Crônica de Rudinei Borges/Textos de Rudinei Borges

O escritor em início de carreira

[por Rudinei Borges]

Vida de escritor em início de carreira tem horas que é um saco. Depois de um tempaço lutando com as palavras, o pobrezinho afoito descobre que tem ali um trabalho concluído e que pode até pensar em publicá-lo. Mas onde? Bate a incerteza. O escritor de primeira viagem vai atrás dos mestres vivos, os escritores conhecidos, que são respeitados no meio literário. Leva o seu original debaixo do braço, arruma todas as estratégias para descobrir onde o seu escritor mestre estará. Vai em lançamento, conferência, mesa-redonda, teatro e oficina literária. Vai ao escambau a quatro. Um dia encontra o escritor mestre conversando com amigos, tenta entrar na roda, porém é um desconhecido. Bate a timidez. Aí fica esperando a roda esvaziar, então, o pobrezinho se aproxima do escritor mestre, fala de onde é, diz que gosta dos seus livros e, por final, aparece com um calhamaço e entrega às mãos do artista respeitado, que jura que mandará retorno e pergunta pelo e-mail. O escritor em início de carreira exulta de felicidade e fica esperando, abre o e-mail e nada. Nada. O escritor mestre tem muitas coisas para fazer. Imagine só se ele ficasse lendo os originais que recebe. O que aconteceria? Não teria tempo de viver e escrever. Neste momento o escritor em início de carreira descobre que está só e os seus supostos mestres não estão tão próximos, que são ocupados: há muitos eventos.

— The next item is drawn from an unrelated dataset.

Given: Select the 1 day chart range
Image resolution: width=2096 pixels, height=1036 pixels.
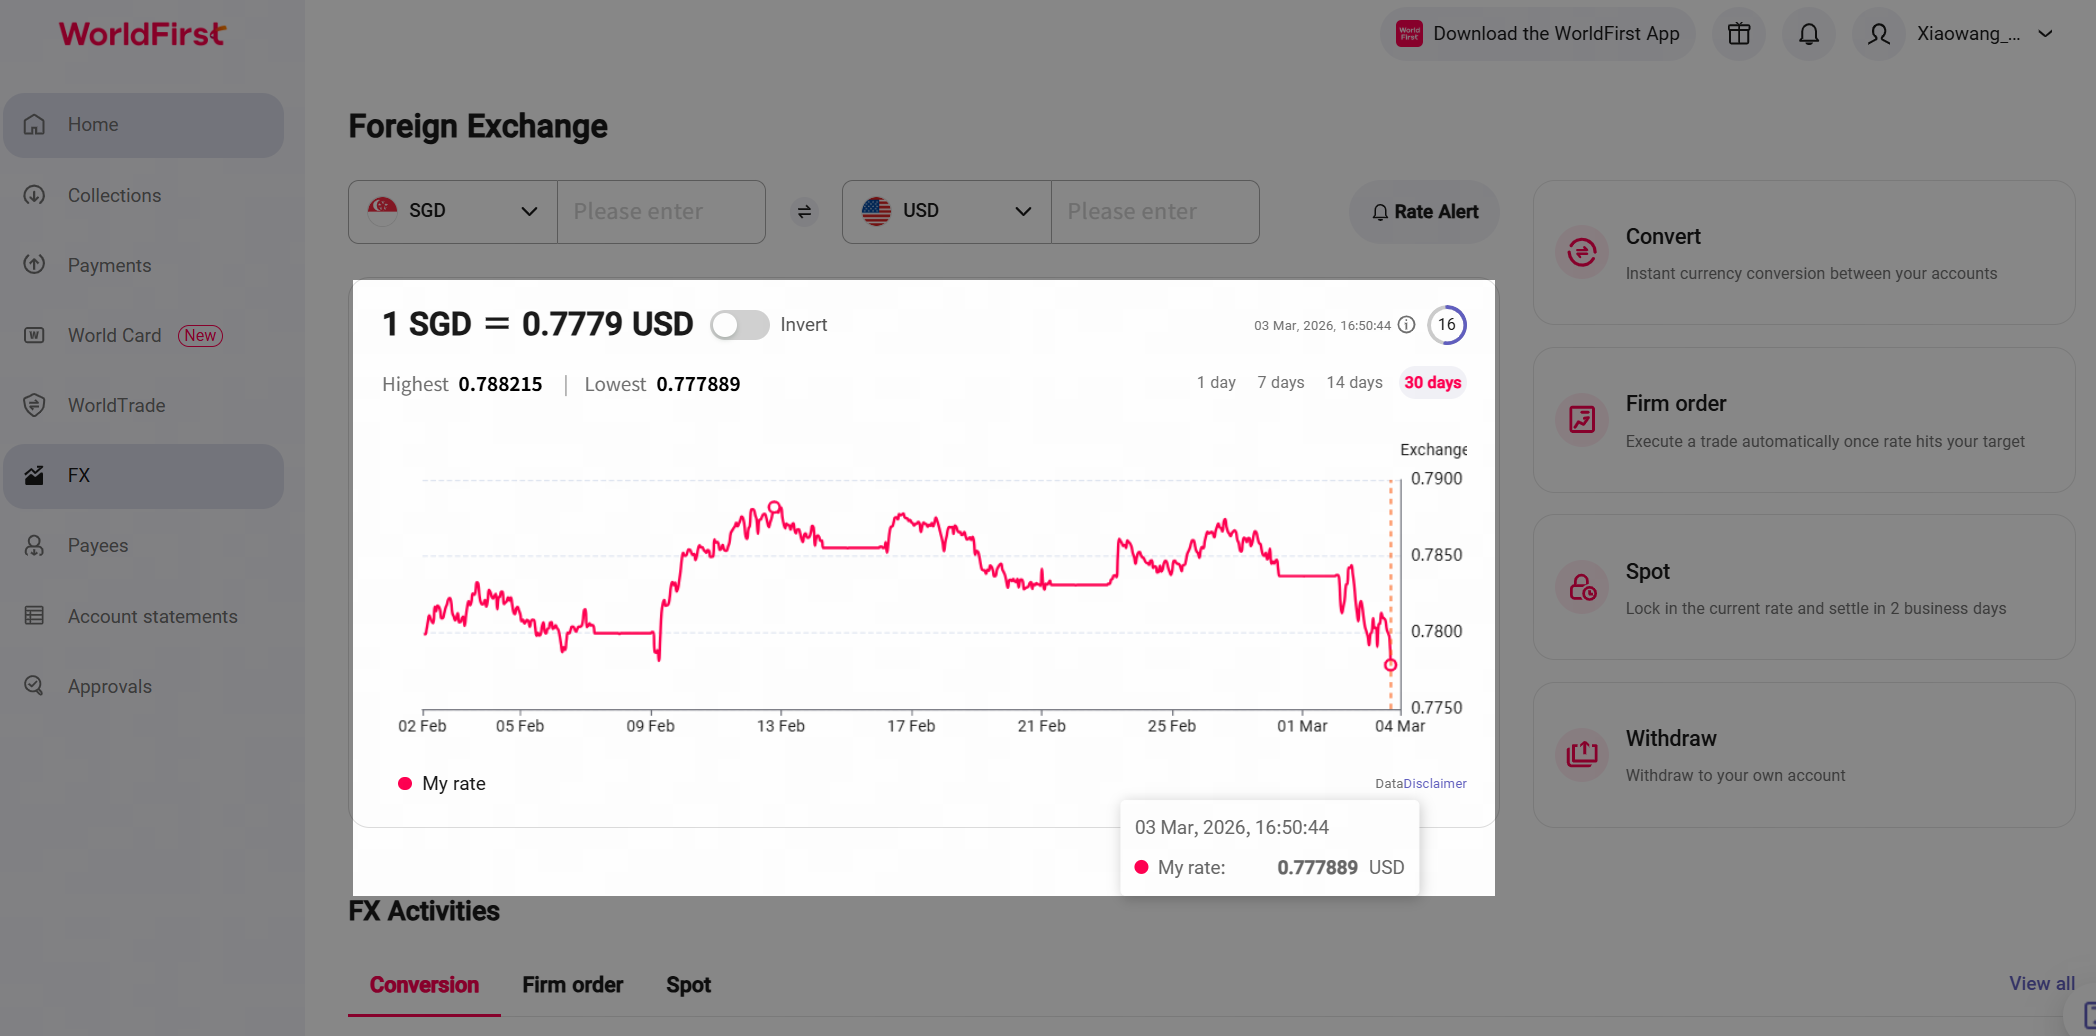Looking at the screenshot, I should point(1216,383).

A solução agora é contar com os amigos ou a professora de português ou um colega escritor também em início de carreira. Se tiver sorte o pobrezinho será agraciado. Os amigos vão ler os seus escritos, tecer críticas e aparecer com sugestões interessantes. Em seguida, começa a segunda fase da novela. Quando já está mais ou menos seguro, o escritor de primeira viagem deseja publicar o seu livro. Neste momento, ele descobre que não tem editora, que as editoras grandes não vão publicá-lo e que não tem como investir num agente literário( ele nem sabe bem o que é isso). O pobrezinho encontra uma editora independente, faz o orçamento e economiza o dinheiro para pagar a publicação de seu primeiro livro. Numa certa altura consegue o que deseja: publica o livro. Reúne os amigos e faz o lançamento. Fica feliz.

Depois inicia a terceira parte da novela. A editora não distribue os livros. O autor leva para a sua casa uma montanha de exemplares. Precisa inventar estratégias para vender os livros, divulga na internet, fala para os conhecidos, participa de outros lançamentos, presenteia algumas pessoas e envia pelo correio o livro para os escritores mestres, conhecidos e respeitados no meio literário.

Começa a quarta parte da novela: a espera por resenhas, críticas e comentários em jornais. Nada. Não há mais críticos. Não há quem leia os escritores em início de carreira. Outra vez a solução é procurar os amigos ou a professora de português ou um colega escritor em início de carreira. Talvez eles tenham tempo para escrever alguma análise de seu primeiro livro publicado. Há sempre alguém disposto.

No fim das contas, o escritor em início de carreira descobre que precisa de muita paciência e de mais e mais persistência, senão será sempre um escritor em início de carreira.